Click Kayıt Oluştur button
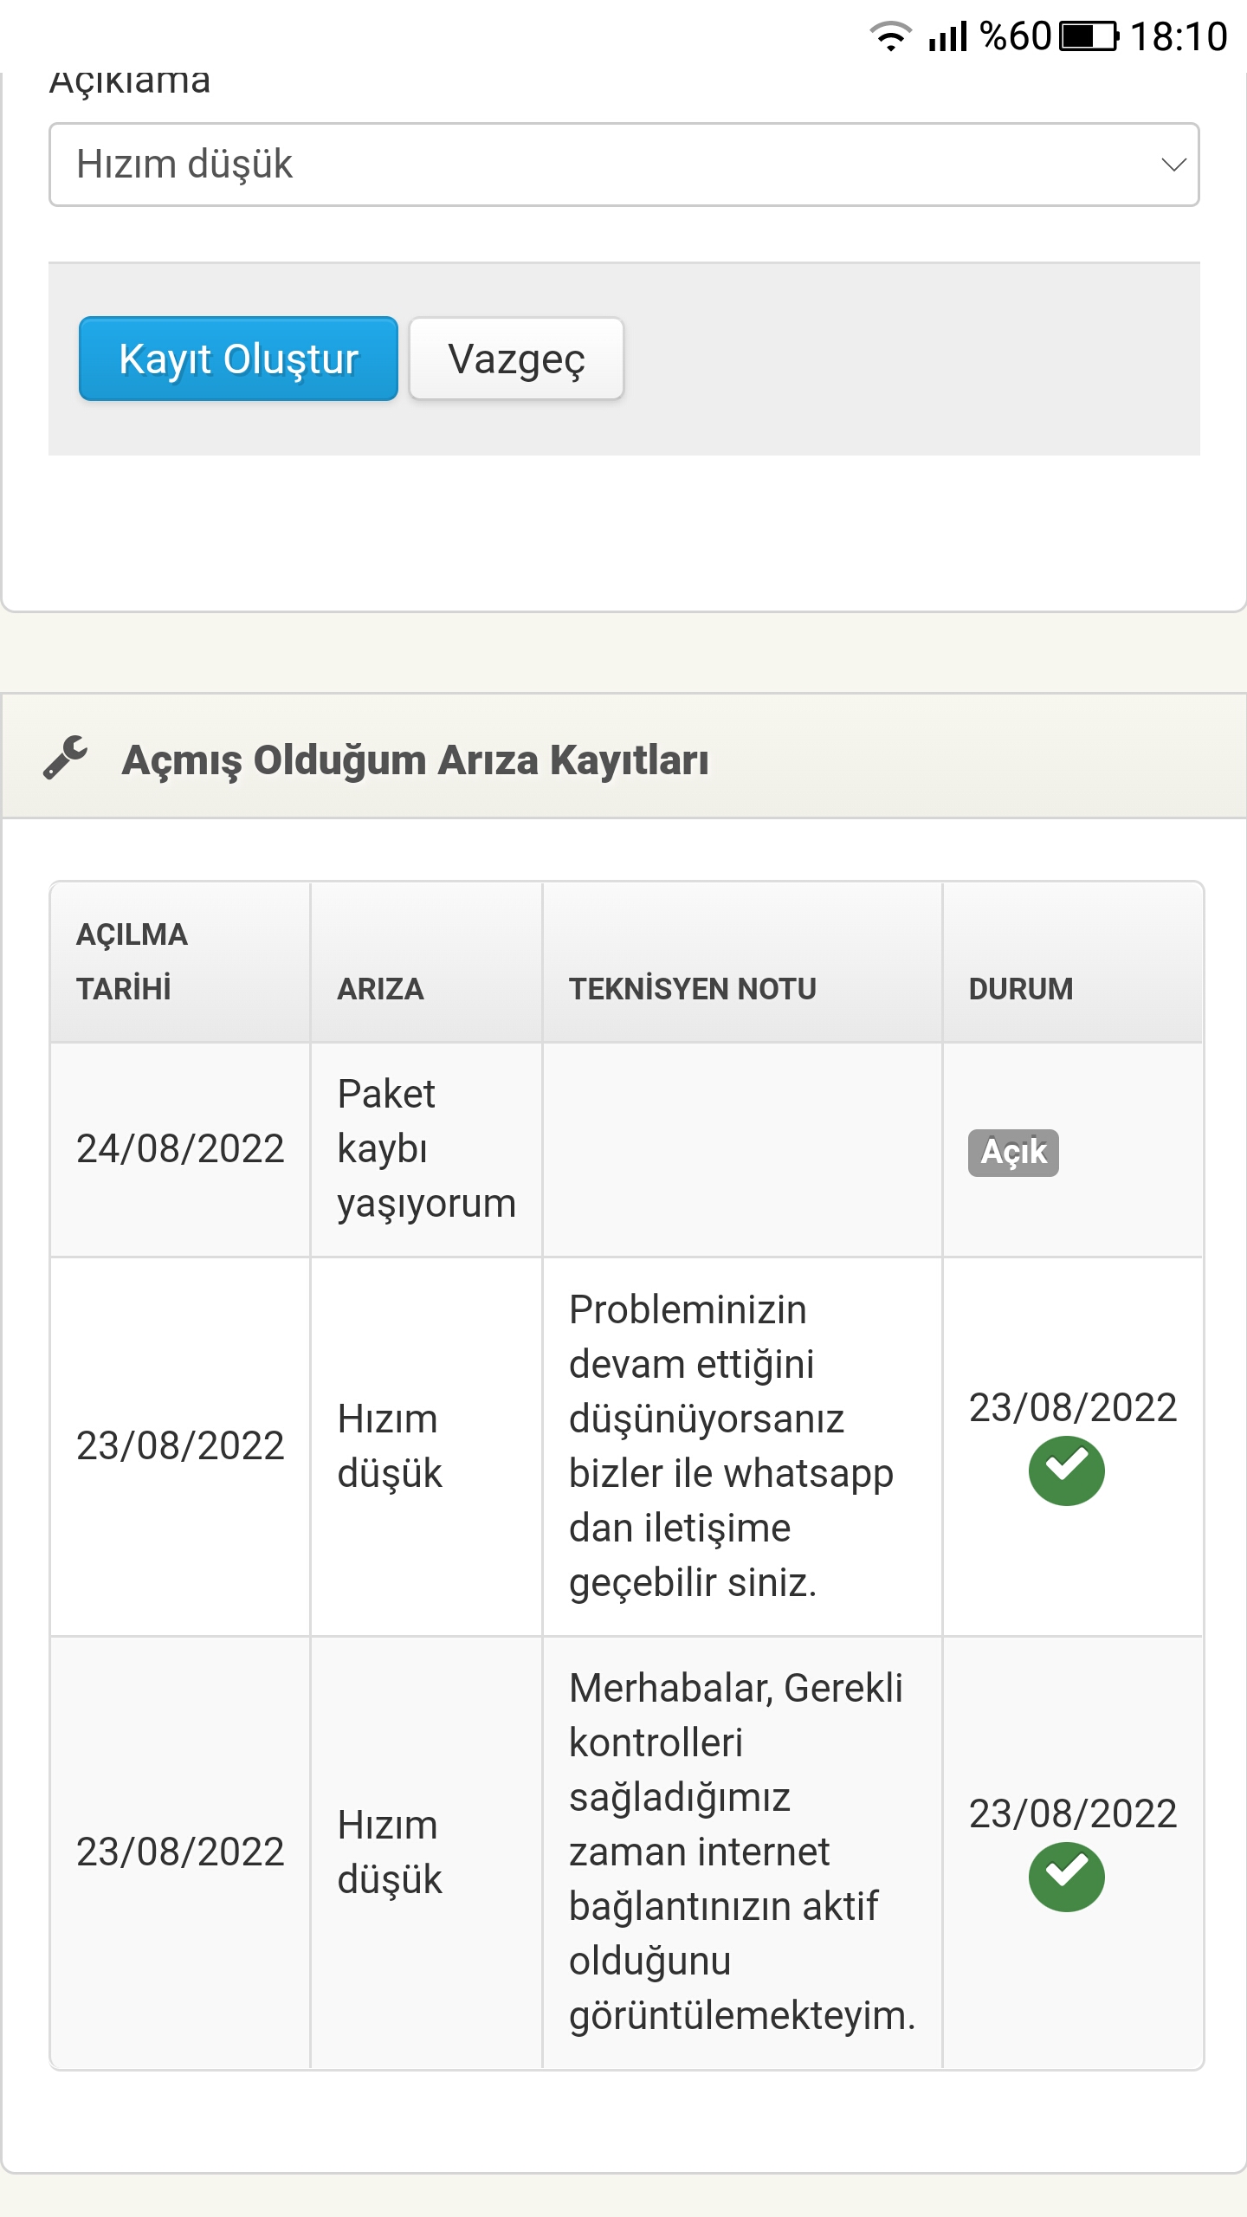(x=238, y=359)
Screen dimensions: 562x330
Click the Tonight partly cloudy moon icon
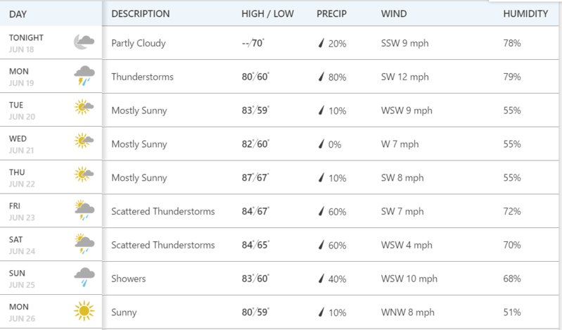point(84,42)
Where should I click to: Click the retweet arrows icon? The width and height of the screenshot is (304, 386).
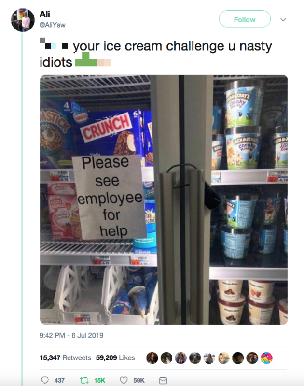coord(84,380)
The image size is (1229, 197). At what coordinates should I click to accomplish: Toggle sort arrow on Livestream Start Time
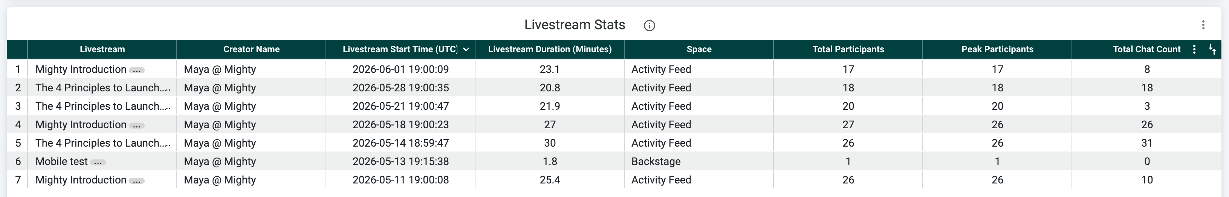coord(466,49)
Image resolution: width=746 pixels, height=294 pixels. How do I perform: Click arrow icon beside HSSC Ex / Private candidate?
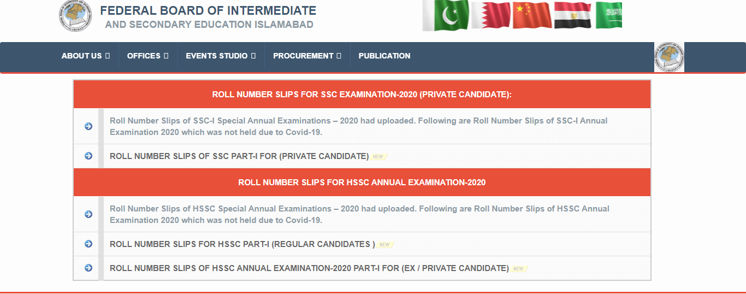(88, 268)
****************************************
## TASK DESCRIPTION:
Give back, word for word, the lines from the line that contains "Image resolution: width=746" through the last line of the records, with no pictures and nothing else.

## RESPONSE BOX:
Image resolution: width=746 pixels, height=294 pixels. How do I perform: Click arrow icon beside HSSC Ex / Private candidate?
(88, 268)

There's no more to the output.